▸ What you should do
Using the forum thread about slow graph.send, answer:
(a) What dimensions does the first poster give for the 3d grid graph?
(b) About how many times slower than the normal GCN does the poster's changed model run?
(c) According to the reply, about how many nodes does the graph have?

▸ Extracted text

Why is graph.send much slower when not using all edges?

Hello,
I am working with a 3d grid graph of intermediate dimension (100 x 215 x 40). I would like to change the GCN model so that it propagates only along one axis at a time. In order to to this, I just changed the ‘send’ method of GCN and replaced edges=ALL by my list of edges.

Unfortunately, my model runs around 50 times slower than the normal GCN. Theoretically, the same number of messages is passed, so I am looking for a way to bridge this gap.

I first believed that the problem was that the method utils.toindex(edges) is called every time, and a new index is built at each step. I tried to change the library to store this index, so that it is only computed once. It improved the speed, but almost insignificantly.

In fact, what seems to take the longest time is the graph.recv function, although it is the same in both cases.

Does someone know the precise reason why is much slower not to propagates to all edges? What do you suggest to mitigate this problem?

Thanks for your help!
Clément

Hi,

This is not expected. The update_all function also calls send and recv in the underlying executions. One possible answer would be the scale of the graph. In your case, the graph has about 800,000 nodes, so there is extra cost on scatter data out from the whole node data at each iteration. However this doesn’t seems the case here.

So could you provide more information about the following issues:

  1. The exact time of send and update_all (Because 1s vs 50s might be a different story comparing to 1ms vs 50ms)
  2. How heavy is the computation in your send and recv functions?

▸ Stored data
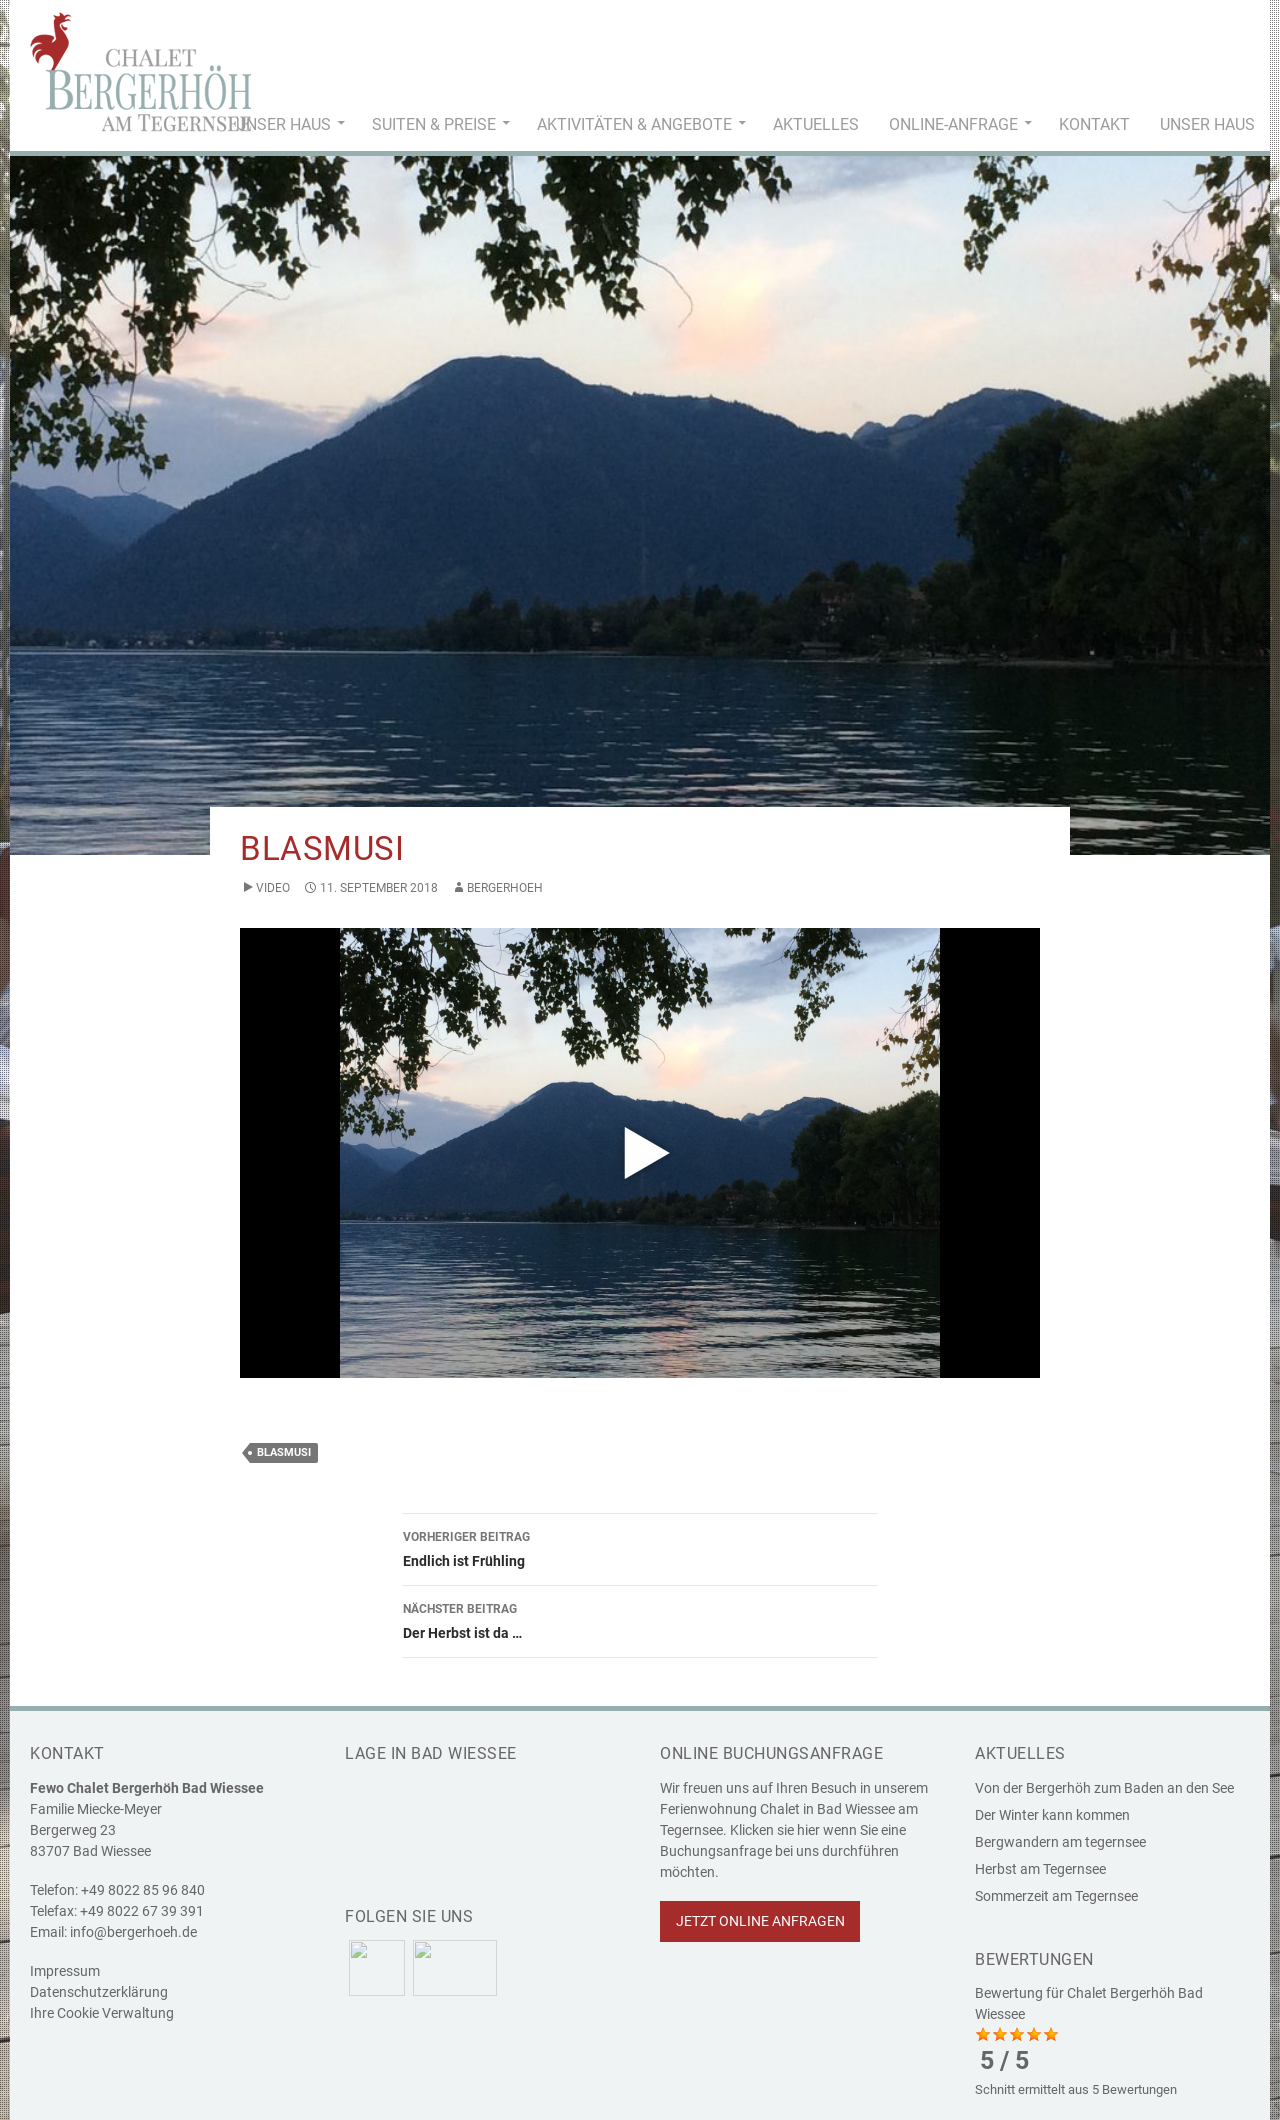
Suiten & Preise (434, 124)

▸ Solution to the exercise
(a) 100 x 215 x 40
(b) Around 50 times slower
(c) About 800,000 nodes